Word for word, set down every record that appears below.
[Opening SOURCE MATERIAL section]
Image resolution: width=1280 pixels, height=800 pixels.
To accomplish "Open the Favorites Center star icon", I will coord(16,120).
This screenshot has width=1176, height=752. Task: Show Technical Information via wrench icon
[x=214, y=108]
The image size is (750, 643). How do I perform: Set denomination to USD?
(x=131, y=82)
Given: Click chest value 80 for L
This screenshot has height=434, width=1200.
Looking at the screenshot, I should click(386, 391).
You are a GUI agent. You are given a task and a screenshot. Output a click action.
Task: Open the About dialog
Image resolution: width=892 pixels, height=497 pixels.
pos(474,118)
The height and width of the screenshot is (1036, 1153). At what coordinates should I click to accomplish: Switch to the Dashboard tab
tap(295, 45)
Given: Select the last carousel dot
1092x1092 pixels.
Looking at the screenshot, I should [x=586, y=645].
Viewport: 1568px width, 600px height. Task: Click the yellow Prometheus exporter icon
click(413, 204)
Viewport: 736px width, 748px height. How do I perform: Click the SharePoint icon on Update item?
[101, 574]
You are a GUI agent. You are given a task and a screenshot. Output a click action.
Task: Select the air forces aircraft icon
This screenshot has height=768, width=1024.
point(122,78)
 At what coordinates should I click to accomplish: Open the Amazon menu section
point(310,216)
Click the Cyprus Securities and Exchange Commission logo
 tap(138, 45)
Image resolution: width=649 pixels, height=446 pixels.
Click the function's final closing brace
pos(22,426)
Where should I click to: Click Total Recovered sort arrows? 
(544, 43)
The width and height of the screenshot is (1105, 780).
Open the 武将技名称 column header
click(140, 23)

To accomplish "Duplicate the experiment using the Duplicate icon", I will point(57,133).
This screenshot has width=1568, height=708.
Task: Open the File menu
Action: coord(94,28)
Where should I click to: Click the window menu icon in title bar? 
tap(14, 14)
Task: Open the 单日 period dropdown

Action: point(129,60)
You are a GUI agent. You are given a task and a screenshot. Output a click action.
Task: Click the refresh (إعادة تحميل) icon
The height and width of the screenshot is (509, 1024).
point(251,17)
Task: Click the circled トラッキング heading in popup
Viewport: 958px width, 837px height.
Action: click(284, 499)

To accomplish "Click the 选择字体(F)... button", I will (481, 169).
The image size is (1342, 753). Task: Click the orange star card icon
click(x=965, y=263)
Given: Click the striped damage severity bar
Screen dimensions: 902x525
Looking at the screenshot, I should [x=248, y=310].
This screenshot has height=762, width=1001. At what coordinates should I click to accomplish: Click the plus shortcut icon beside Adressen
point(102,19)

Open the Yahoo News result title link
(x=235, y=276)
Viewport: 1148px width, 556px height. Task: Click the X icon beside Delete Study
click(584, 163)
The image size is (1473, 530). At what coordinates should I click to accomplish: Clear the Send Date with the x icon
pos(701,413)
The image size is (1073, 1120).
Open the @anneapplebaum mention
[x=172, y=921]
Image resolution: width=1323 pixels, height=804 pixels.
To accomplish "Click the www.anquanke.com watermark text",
[Closing SOURCE MATERIAL section]
> **EXERCISE SOLUTION**:
Image resolution: width=1280 pixels, height=800 pixels.
To accomplish "Open the Favorites Center star icon", I will coord(16,120).
This screenshot has width=1176, height=752. Task: Show Technical Information via wrench icon
[x=214, y=108]
The image size is (750, 643). How do I perform: Set denomination to USD?
(x=131, y=82)
Given: Click chest value 80 for L
This screenshot has height=434, width=1200.
Looking at the screenshot, I should click(386, 391).
You are a GUI agent. You are given a task and a screenshot. Output a click action.
Task: Open the About dialog
Image resolution: width=892 pixels, height=497 pixels.
pos(474,118)
The height and width of the screenshot is (1036, 1153). At what coordinates should I click to accomplish: Switch to the Dashboard tab
tap(295, 45)
Given: Select the last carousel dot
1092x1092 pixels.
Looking at the screenshot, I should [x=586, y=645].
Viewport: 1568px width, 600px height. Task: Click the yellow Prometheus exporter icon
click(413, 204)
Viewport: 736px width, 748px height. How do I perform: Click the SharePoint icon on Update item?
[101, 574]
You are a GUI agent. You are given a task and a screenshot. Output a click action.
Task: Select the air forces aircraft icon
This screenshot has height=768, width=1024.
point(122,78)
 At what coordinates should I click to accomplish: Open the Amazon menu section
point(310,216)
Click the Cyprus Securities and Exchange Commission logo
 tap(138, 45)
Image resolution: width=649 pixels, height=446 pixels.
Click the function's final closing brace
pos(22,426)
Where should I click to: Click Total Recovered sort arrows? 
(544, 43)
The width and height of the screenshot is (1105, 780).
Open the 武将技名称 column header
click(140, 23)

To accomplish "Duplicate the experiment using the Duplicate icon", I will point(57,133).
This screenshot has width=1568, height=708.
Task: Open the File menu
Action: coord(94,28)
Where should I click to: Click the window menu icon in title bar? 
tap(14, 14)
Task: Open the 单日 period dropdown

Action: point(129,60)
You are a GUI agent. You are given a task and a screenshot. Output a click action.
Task: Click the refresh (إعادة تحميل) icon
The height and width of the screenshot is (509, 1024).
point(251,17)
Task: Click the circled トラッキング heading in popup
Viewport: 958px width, 837px height.
Action: click(284, 499)

To accomplish "Click the 选择字体(F)... button", I will (481, 169).
The image size is (1342, 753). Task: Click the orange star card icon
click(x=965, y=263)
Given: Click the striped damage severity bar
Screen dimensions: 902x525
Looking at the screenshot, I should [x=248, y=310].
This screenshot has height=762, width=1001. At what coordinates should I click to accomplish: Click the plus shortcut icon beside Adressen
point(102,19)

Open the Yahoo News result title link
(x=235, y=276)
Viewport: 1148px width, 556px height. Task: Click the X icon beside Delete Study
click(584, 163)
The image size is (1473, 530). At what coordinates should I click to accomplish: Clear the Send Date with the x icon
pos(701,413)
The image size is (1073, 1120).
Open the @anneapplebaum mention
[x=172, y=921]
Image resolution: width=1323 pixels, height=804 pixels.
To accomplish "Click the www.anquanke.com watermark text",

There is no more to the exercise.